You can also move from a prvalue (such as a temporary you're passing around), but this is rarely useful.
3. "When should it be used?"
Another way to ask this question is "What would I cannibalize an existing object's resources for?" well, if you're writing application code, you would probably not be messing around a lot with temporary objects created by the compiler. So mainly you would do this in places like constructors, operator methods, standard-library-algorithm-like functions etc. where objects get created and destroyed automagically a lot.

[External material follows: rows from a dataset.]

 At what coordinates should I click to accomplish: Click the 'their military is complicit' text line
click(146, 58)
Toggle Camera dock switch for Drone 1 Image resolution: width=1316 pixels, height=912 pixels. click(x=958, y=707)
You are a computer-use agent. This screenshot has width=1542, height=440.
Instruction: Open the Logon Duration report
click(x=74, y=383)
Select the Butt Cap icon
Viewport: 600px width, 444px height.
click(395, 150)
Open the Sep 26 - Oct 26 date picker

Of course, that's just a rule of thumb.
A typical use is 'moving' resources from one object to another instead of copying. #Guillaume links to this page which has a straightforward short example: swapping two objects with less copying.
template <class T>
swap(T& a, T& b) {
T tmp(a); // we now have two copies of a
a = b; // we now have two copies of b (+ discarded a copy of a)
b = tmp; // we now have two copies of tmp (+ discarded a copy of b)
}
using move allows you to swap the resources instead of copying them around:
template <class T>
swap(T& a, T& b) {
T tmp(std::move(a));
a = std::move(b);
b = std::move(tmp);
}
Think of what happens when T is, say, vector<int> of size n. In the first version you read and write 3*n elements, in the second version you basically read and write just the 3 pointers to the vectors' buffers, plus the 3 buffers' sizes. Of course, class T needs to know how to do the moving; your class should have a move-assignment operator and a move-constructor for class T for this to work.
Wikipedia Page on C++11 R-value references and move constructors
In C++11, in addition to copy constructors, objects can have move constructors.
(And in addition to copy assignment operators, they have move assignment operators.)
The move constructor is used instead of the copy constructor, if the object has type "rvalue-reference" (Type &&).
std::move() is a cast that produces an rvalue-reference to an object, to enable moving from it.
It's a new C++ way to avoid copies. For example, using a move constructor, a std::vector could just copy its internal pointer to data to the new object, leaving the moved object in an moved from state, therefore not copying all the data. This would be C++-valid.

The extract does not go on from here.